英文关键词：topic detection and tracking ; topic detection ; topic
英文关键词：tracking ; dirichlet process mixture model ; gibbs sampling ; prior
英文关键词：knowledge of known topic
学位年度：2013
导师：王小捷
学科代码：0812
学位授予单位：北京邮电大学
论文提交日期：2013-05-10

摘要

互联网已成为当前人们获取新闻的一个重要途径。将已有各种新闻报道按话题进行分类,进而追踪特定话题的新报道返回给用户,不仅可以有效节省用户获取相关新闻的时间,也提供了一种基于话题对网络新闻数据进行有效组织的方式,有着广泛的现实需求。为达成此目的,需要解决两个关键问题：其一是如何将初始呈现给用户的新闻报道自动地依据其所涉及话题的异同进行分组,其二是如何自动判断新出现的报道是否属于某个已知话题或属于一个新话题。这两个问题分别是话题识别与话题追踪。
     对话题识别与追踪的研究已经有近二十年的历史,取得了不少进展,但是仍然存在一些问题。例如,话题识别任务中如何确定话题数量的问题,话题追踪任务面临的数据稀疏问题、话题漂移问题以及话题偏离问题。

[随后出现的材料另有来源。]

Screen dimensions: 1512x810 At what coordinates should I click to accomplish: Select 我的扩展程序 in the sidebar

     本文针对这些问题,分别对话题识别技术和话题追踪技术展开研究,在Dirichlet过程混合模型(DPMM)这个统一的模型框架下提出了一系列有效的解决方法,最后,通过综合这些解决方法提出了一个能满足节省用户新闻获取时间、对互联网新闻数据进行基于话题的组织等应用需求的系统方案。论文的主要工作和研究成果如下：
     (1)针对话题识别任务在先验知识缺乏时难以预先确定话题数目的问题,将DPMM引入话题识别研究中,提出了一个基于DPMM的话题识别模型。该模型无需预先给定话题数目,而是可以根据输入的新闻报道而自动确定。模型假设任一报道都对应一个话题分布,并将其中具有最大概率的话题作为这个报道的话题标签。实验表明,基于DPMM的话题识别模型可以得到比已有方法更好的识别性能,最低识别代价仅为0.0981,比基于传统聚类算法的话题识别模型降低了50%以上。

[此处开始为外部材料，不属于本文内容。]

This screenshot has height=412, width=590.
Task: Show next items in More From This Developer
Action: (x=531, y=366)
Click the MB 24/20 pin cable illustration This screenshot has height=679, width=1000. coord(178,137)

     (2)提出了一种考虑上下文信息的Gibbs抽样(C_Gibbs)方法,该方法在对某个词产生抽样概率时同时考虑其上下文中的其他词,以建模同一报道中的词间相关性。实验表明,与Gibbs抽样方法相比,基于C_Gibbs抽样方法进行参数推导可以大幅度提高识别系统的性能。
     (3)提出了一个能有效结合待测话题信息的DPMM进行静态话题追踪。模型在基于Gibbs抽样进行参数推理时融入待测话题信息,得到报道和各个待测话题的相关度。同时,对多次Gibbs抽样结果进行投票确定最后的话题追踪结果。实验结果表明,该模型只需要少量的种子报道,就可以显著提高话题追踪的性能,最低追踪代价仅为0.0723,比基于一元语言模型的话题追踪模型降低了45%。同时,该投票方法也保证了性能的稳定性。

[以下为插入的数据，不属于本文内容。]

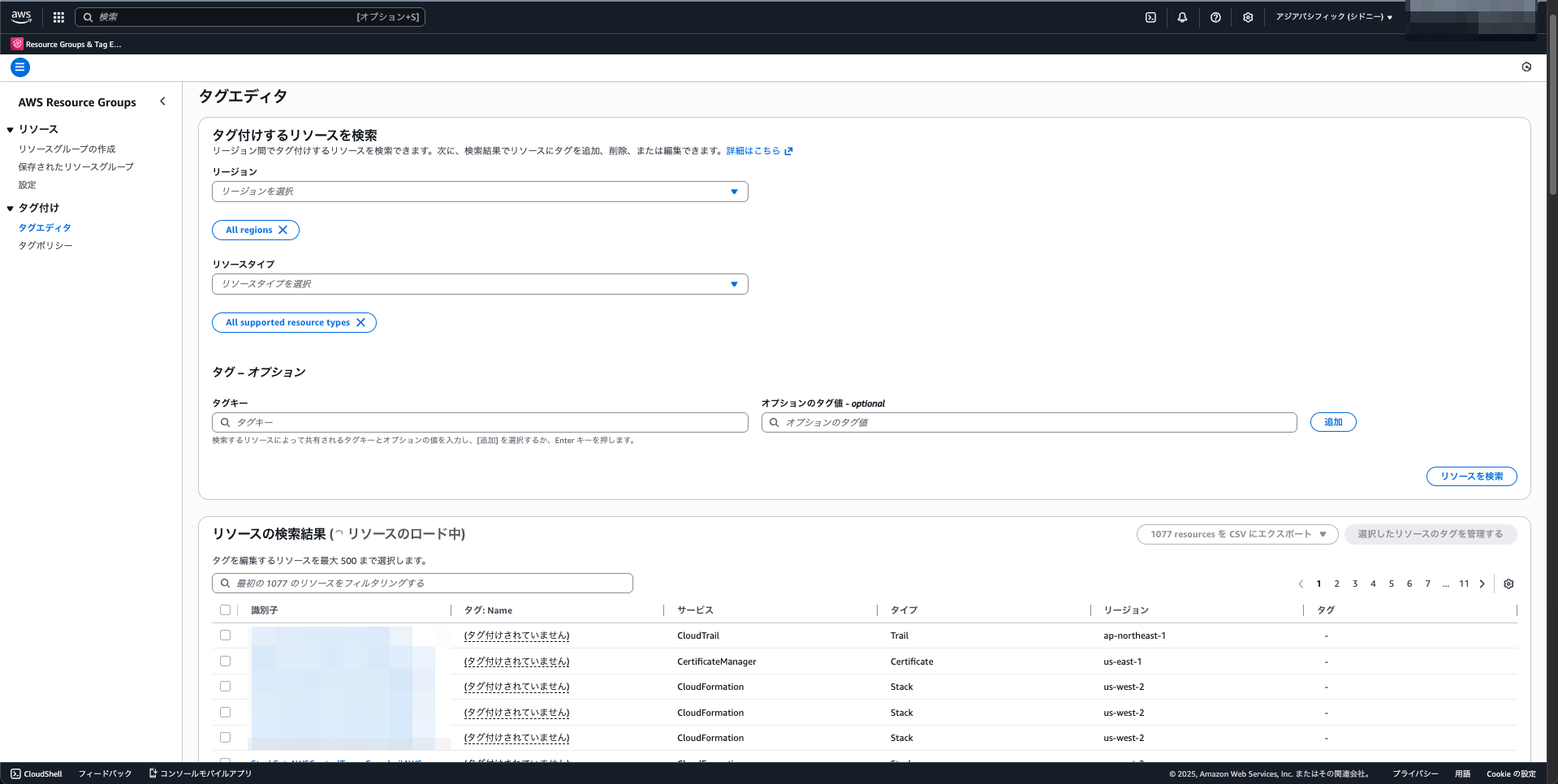Expand the export to CSV dropdown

     (4)针对话题追踪任务中存在的话题漂移问题以及已有自适应方法中存在的话题偏离现象,本文在基于DPMM的静态话题追踪模型的基础上,提出了一种新的自适应话题追踪方法。该方法的基本思想是在追踪过程中考虑追踪反馈,并在话题、报道相关度计算过程中为追踪反馈赋予一个M_reli参数,以控制不相关报道反馈带来的误差。实验结果表明,该方法不仅可以在一定程度上解决话题漂移问题,并可以有效地抑制已有自适应算法中的话题偏离现象。该模型最低追踪代价仅为0.0677,比静态话题模型降低了6%。
     (5)综合本文提出的一系列话题识别和追踪技术,设计了一个可以满足前述应用需求的话题识别与追踪系统方案。该系统首先利用话题识别和话题追踪技术将新闻报道流以报道簇为单位组织起来,每个报道簇对应一个话题,同时获取报道流中描述话题内容的标签,并将相关报道和标签同时呈现给用户,达到节省用户新闻获取时间、并基于话题对互联网新闻数据进行组织的目的。
Internet has become one important way of obtaining news. How to group large volumes of news stories according to the latent topics and track news of a specific topic can not only efficiently reduce time of mastering interested news for users, but also offers an efficient topic oriented information organization. Two key problems must be solved in implementing the topic oriented information organization:how to automatically group initial news stories according to the latent topics discussed in stories;and how to automatically associate incoming stories with topics that are known in advance, or cluster them into new topics. These two problems are corresponding to topic detection and topic tracking.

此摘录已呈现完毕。